BEGIN RECORDS PROVIDED
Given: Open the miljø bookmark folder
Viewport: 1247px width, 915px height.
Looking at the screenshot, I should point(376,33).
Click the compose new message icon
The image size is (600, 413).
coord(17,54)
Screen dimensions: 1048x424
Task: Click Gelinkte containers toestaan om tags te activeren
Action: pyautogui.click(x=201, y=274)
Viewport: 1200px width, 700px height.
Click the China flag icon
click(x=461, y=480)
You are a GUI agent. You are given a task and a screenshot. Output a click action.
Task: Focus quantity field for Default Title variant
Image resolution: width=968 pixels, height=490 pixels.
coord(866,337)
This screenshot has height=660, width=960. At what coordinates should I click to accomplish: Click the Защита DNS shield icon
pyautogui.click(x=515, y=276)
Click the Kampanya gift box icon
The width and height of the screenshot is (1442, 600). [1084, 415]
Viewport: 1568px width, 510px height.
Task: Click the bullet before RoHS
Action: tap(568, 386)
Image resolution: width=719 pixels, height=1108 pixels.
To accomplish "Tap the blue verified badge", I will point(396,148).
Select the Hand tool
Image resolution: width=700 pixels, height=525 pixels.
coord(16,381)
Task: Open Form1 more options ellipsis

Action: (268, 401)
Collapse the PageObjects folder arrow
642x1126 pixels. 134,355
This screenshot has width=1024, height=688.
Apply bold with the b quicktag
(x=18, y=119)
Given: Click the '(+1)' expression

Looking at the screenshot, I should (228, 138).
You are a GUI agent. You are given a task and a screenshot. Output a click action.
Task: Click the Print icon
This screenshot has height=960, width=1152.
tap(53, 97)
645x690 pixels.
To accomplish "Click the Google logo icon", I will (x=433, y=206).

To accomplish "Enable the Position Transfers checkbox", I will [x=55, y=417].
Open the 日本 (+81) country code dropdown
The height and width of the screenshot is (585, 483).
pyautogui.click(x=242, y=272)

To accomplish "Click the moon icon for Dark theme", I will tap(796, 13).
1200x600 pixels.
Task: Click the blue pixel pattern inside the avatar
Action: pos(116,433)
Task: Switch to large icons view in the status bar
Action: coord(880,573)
END RECORDS PROVIDED
WORK ITEM: Your answer is to contain exactly the lines from the one holding "645x690 pixels." to the end of the entries, with no other line.

SOLUTION TO THIS PROBLEM:
645x690 pixels.
To accomplish "Click the Google logo icon", I will (x=433, y=206).

To accomplish "Enable the Position Transfers checkbox", I will [x=55, y=417].
Open the 日本 (+81) country code dropdown
The height and width of the screenshot is (585, 483).
pyautogui.click(x=242, y=272)

To accomplish "Click the moon icon for Dark theme", I will tap(796, 13).
1200x600 pixels.
Task: Click the blue pixel pattern inside the avatar
Action: pos(116,433)
Task: Switch to large icons view in the status bar
Action: coord(880,573)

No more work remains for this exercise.